In a 1990 interview, George Constantin listed Cotescu as one of the actors who, "however great they were", were still poor and in debt at the time of their death. Shortly after the Romanian Revolution of 1989, a string of unexplained fires at the IATC led to an urban legend that Cotescu's ghost had returned and was trying to destroy the building. These rumors, jocularly encouraged by professors such as Adrian Pintea, were put to rest when the actual arsonist was caught.
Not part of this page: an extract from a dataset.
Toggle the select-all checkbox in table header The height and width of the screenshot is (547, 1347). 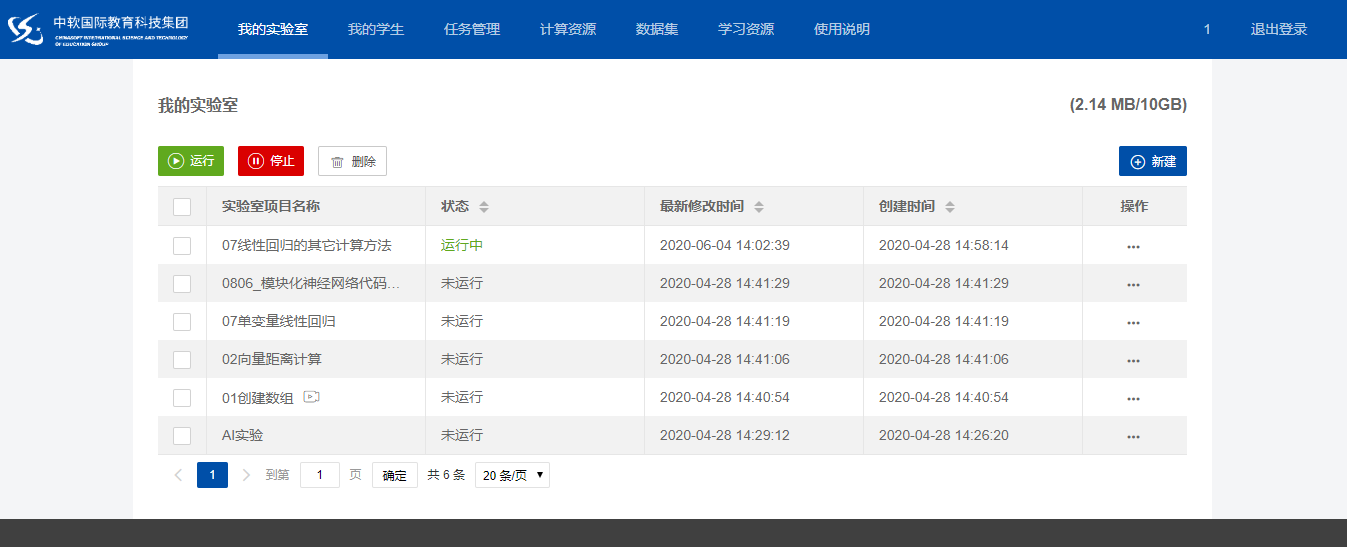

Cotescu's widow Valeria continued her career before and after the revolution, becoming manager of Levant Theater, and working until her death in 2022. The couple's son, Alexandru, was training as an engineer at the Bucharest Polytechnic in 1988. He later took orders in the Romanian Orthodox Church, changing his name to "Daniil", and lived in seclusion on Mount Athos—where he translated The Evergetinos into Romanian.

Octavian Cotescu's work in children's entertainment, part of which was released as an audiobook collection in 2024, is memorialized by Palatul Copiilor concert-hall, which has one of its halls named in his honor. He was also commemorated in a 1993 monograph, issued by Ileana Berlogea and Ion Toboșaru through Editura Meridiane. Despite Tanța și Costels great popularity as a proto-sitcom, only four full episodes had survived by 2006, when they were reissued as a DVD. In 2008, Mălăele, who had been one of Cotescu's students as well as his on-screen colleague, released the comedy-drama Silent Wedding, which narrated events related to the Soviet occupation of Romania. As the director revealed at the time, the plot had been developed from stories that Cotescu told in private to his class at the IATC. In 2013, Cotescu's name was inscribed on a monument erected near the Bucharest Walk of Fame.